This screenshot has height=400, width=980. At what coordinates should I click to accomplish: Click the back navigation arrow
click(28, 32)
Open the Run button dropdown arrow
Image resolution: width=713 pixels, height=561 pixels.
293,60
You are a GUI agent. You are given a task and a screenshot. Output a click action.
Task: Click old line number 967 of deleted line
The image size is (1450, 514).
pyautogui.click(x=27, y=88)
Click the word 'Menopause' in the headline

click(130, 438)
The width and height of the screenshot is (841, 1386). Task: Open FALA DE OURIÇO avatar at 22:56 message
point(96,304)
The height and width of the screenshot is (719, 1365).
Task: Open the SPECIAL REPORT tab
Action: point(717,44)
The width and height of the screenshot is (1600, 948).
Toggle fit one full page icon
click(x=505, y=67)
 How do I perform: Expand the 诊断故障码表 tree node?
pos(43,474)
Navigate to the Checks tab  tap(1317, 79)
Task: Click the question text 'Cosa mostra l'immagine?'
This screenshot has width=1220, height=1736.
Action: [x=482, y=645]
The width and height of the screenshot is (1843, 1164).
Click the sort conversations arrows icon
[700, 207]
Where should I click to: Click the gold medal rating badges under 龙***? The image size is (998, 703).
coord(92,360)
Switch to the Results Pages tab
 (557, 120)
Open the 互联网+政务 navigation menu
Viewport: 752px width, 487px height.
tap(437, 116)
• • •
### Task brief
An exact transcription of the data above is required.

### Response area
This screenshot has height=400, width=980. At what coordinates should I click to accomplish: Click the back navigation arrow
click(28, 32)
Open the Run button dropdown arrow
Image resolution: width=713 pixels, height=561 pixels.
293,60
You are a GUI agent. You are given a task and a screenshot. Output a click action.
Task: Click old line number 967 of deleted line
The image size is (1450, 514).
pyautogui.click(x=27, y=88)
Click the word 'Menopause' in the headline

click(130, 438)
The width and height of the screenshot is (841, 1386). Task: Open FALA DE OURIÇO avatar at 22:56 message
point(96,304)
The height and width of the screenshot is (719, 1365).
Task: Open the SPECIAL REPORT tab
Action: point(717,44)
The width and height of the screenshot is (1600, 948).
Toggle fit one full page icon
click(x=505, y=67)
 How do I perform: Expand the 诊断故障码表 tree node?
pos(43,474)
Navigate to the Checks tab  tap(1317, 79)
Task: Click the question text 'Cosa mostra l'immagine?'
This screenshot has width=1220, height=1736.
Action: [x=482, y=645]
The width and height of the screenshot is (1843, 1164).
Click the sort conversations arrows icon
[700, 207]
Where should I click to: Click the gold medal rating badges under 龙***? The image size is (998, 703).
coord(92,360)
Switch to the Results Pages tab
 (557, 120)
Open the 互联网+政务 navigation menu
Viewport: 752px width, 487px height.
tap(437, 116)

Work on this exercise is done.